* _Exercise directions_
Pictures excluded, copy every record that follows exactly as it appears.

* _Records to process_
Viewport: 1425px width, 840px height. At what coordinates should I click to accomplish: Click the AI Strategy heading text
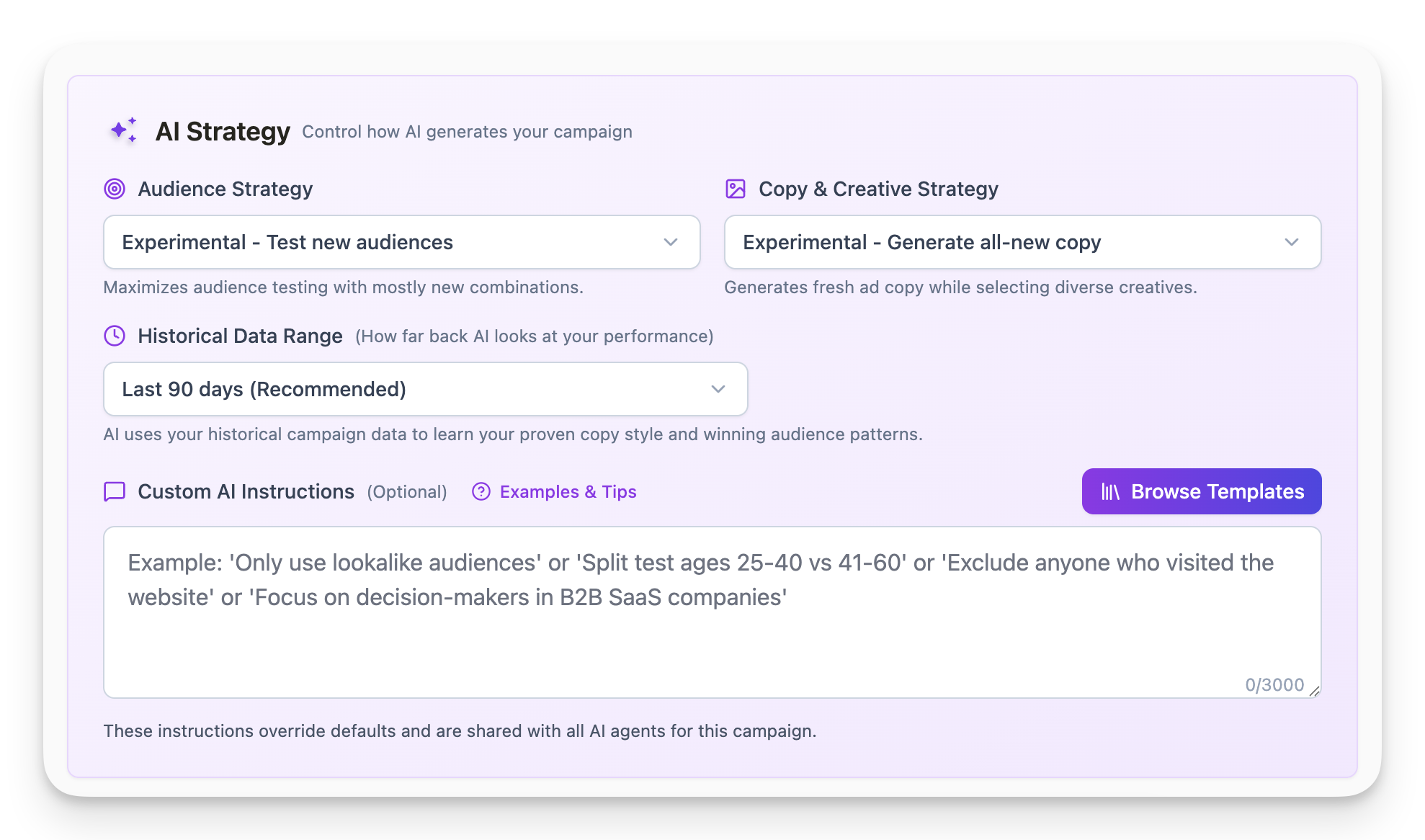click(223, 131)
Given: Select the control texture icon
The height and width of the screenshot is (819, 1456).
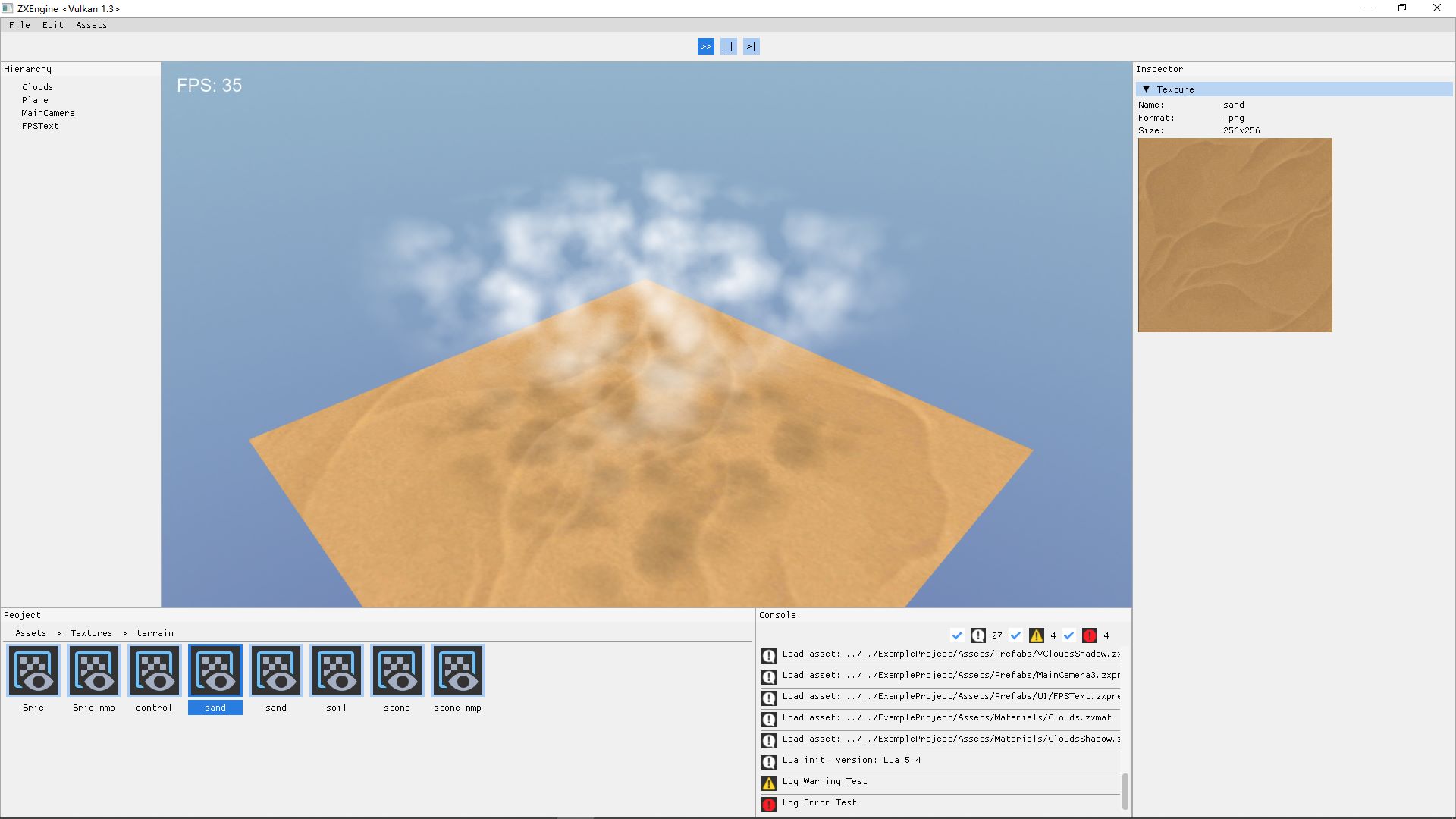Looking at the screenshot, I should (155, 670).
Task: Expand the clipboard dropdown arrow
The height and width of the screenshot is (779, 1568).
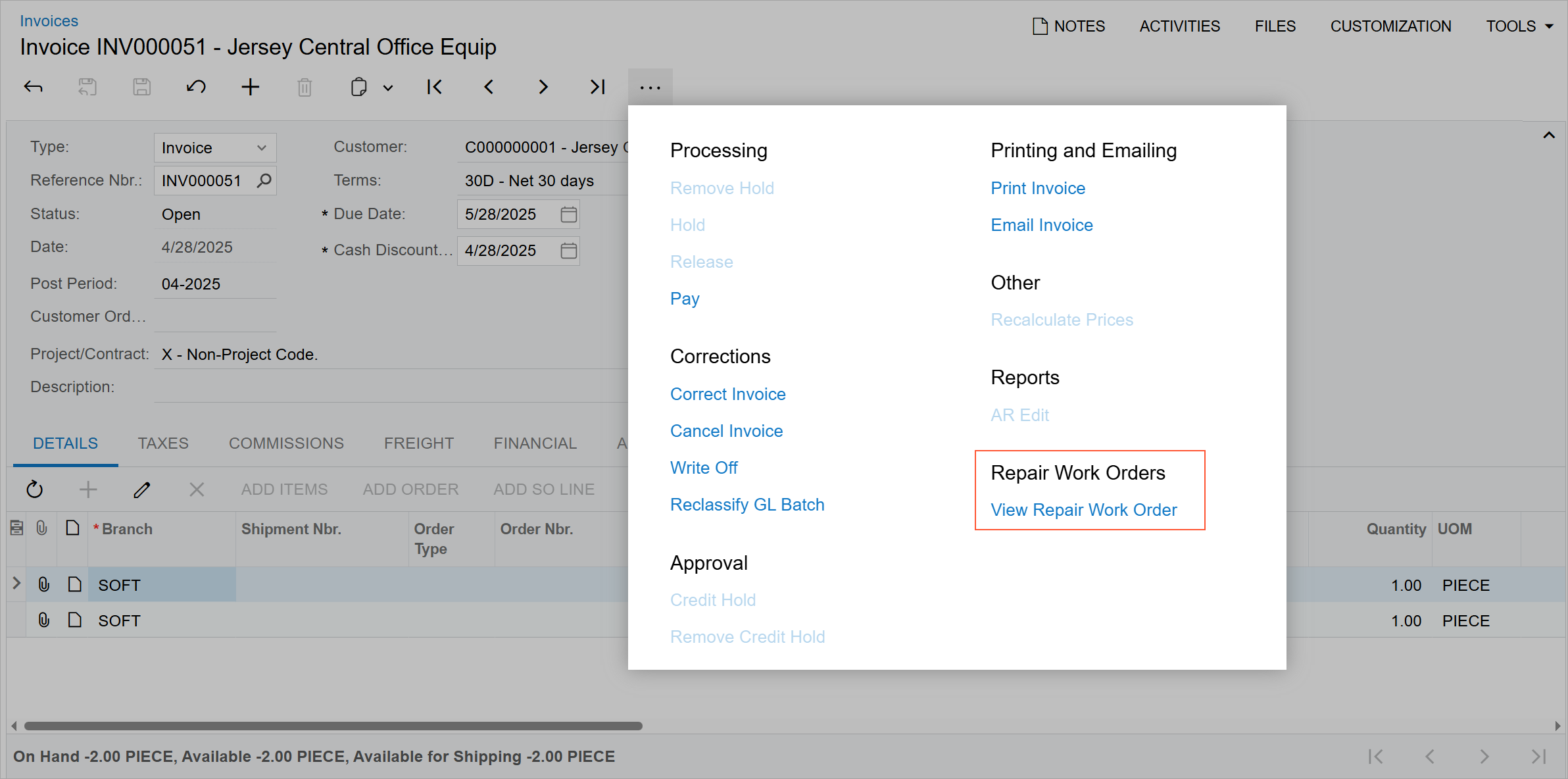Action: point(388,88)
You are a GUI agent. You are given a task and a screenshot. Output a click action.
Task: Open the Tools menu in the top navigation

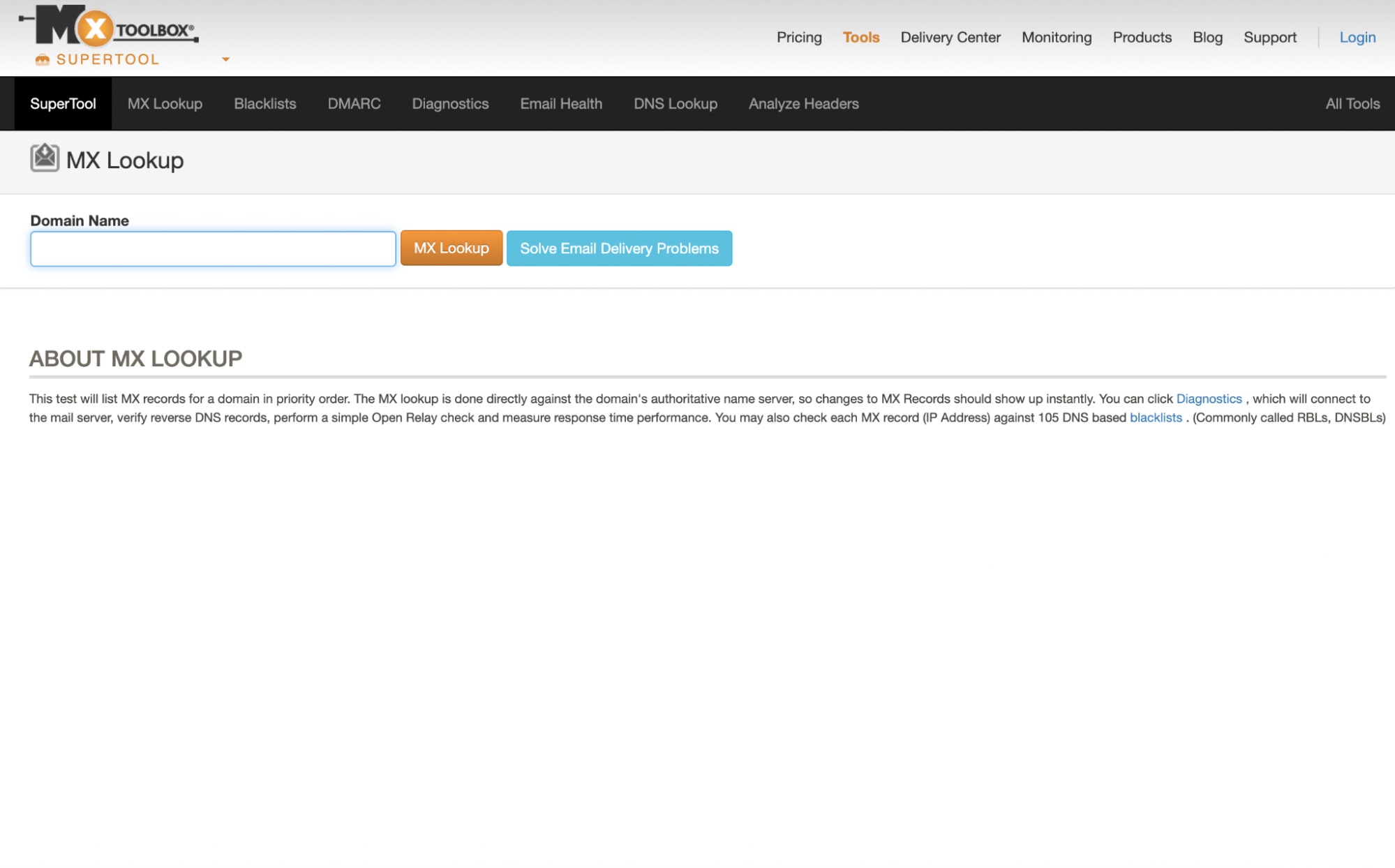(860, 37)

* _Exercise response_
Viewport: 1425px width, 840px height. At what coordinates should I click to accomplish: Click the AI Strategy heading text
click(223, 131)
Given: Select the control texture icon
The height and width of the screenshot is (819, 1456).
Looking at the screenshot, I should (155, 670).
Task: Expand the clipboard dropdown arrow
The height and width of the screenshot is (779, 1568).
Action: point(388,88)
You are a GUI agent. You are given a task and a screenshot. Output a click action.
Task: Open the Tools menu in the top navigation

(860, 37)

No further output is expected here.